Por ello, cualquier pronunciamiento de fondo por parte del juez de tutela respecto de la eventual afectación de derechos fundamentales con ocasión de la actividad jurisdiccional es constitucionalmente admisible, solamente cuando el juez haya determinado de manera previa la configuración de tales requisitos, lo cual implica una carga demostrativa para el actor, respecto de la satisfacción de los mismos y de los supuestos fácticos y jurídicos en que se fundamenta, de tal manera que resulte evidente la vulneración. Análisis del caso concreto 1.
El accionante se dirigió a cuestionar las providencias mediante las cuales fue condenado como autor responsable de acceso carnal abusivo con menor de 14 años agravado. 2. Para resolver el asunto la Sala debe señalar que la relación entre la autonomía interpretativa de los jueces y la aplicación de los precedentes judiciales han sido examinadas en varias oportunidades por la Corte Constitucional.

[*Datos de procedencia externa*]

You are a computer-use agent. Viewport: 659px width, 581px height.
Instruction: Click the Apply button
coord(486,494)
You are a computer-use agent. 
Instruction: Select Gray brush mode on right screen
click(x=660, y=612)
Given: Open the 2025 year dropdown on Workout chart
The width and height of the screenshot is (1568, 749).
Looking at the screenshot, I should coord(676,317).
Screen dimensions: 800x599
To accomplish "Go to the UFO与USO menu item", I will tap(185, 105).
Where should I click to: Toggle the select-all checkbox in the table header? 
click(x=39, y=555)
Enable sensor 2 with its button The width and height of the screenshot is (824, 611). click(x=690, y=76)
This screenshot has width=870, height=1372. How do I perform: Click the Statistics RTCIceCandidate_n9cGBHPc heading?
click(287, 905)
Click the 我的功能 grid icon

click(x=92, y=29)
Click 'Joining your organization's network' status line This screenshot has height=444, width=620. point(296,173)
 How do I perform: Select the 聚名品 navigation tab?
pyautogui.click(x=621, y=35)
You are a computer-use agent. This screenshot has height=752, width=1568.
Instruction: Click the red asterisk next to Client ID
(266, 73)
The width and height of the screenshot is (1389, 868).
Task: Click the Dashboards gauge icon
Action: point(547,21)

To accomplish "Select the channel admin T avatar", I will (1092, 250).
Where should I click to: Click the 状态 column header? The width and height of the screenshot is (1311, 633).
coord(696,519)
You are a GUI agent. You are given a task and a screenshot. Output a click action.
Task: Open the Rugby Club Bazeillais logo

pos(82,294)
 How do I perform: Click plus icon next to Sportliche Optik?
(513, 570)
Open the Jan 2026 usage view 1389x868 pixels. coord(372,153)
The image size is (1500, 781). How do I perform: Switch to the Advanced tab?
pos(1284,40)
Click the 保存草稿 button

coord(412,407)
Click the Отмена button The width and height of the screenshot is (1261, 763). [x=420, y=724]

En primer lugar, se ha reconocido una tensión entre la autonomía judicial y el derecho a la igualdad consagrada en el artículo 13 de la Carta Política, frente a fallos contradictorios emanados de una misma autoridad judicial, con hechos semejantes, sin el suficiente discernimiento que permita a las partes y a la comunidad jurídica vinculada entender la razón de esa diferenciación. También ha indicado la Corte Constitucional que el artículo 229 de la Constitución debe ser concordado con el artículo 13 de la misma, de tal manera que el derecho de acceder igualitariamente ante los jueces, debe ser concebido no solamente como la idéntica oportunidad de ingresar a los estrados judiciales sino también como la posibilidad de recibir idéntico tratamiento por parte de estas autoridades y de los tribunales ante situaciones similares.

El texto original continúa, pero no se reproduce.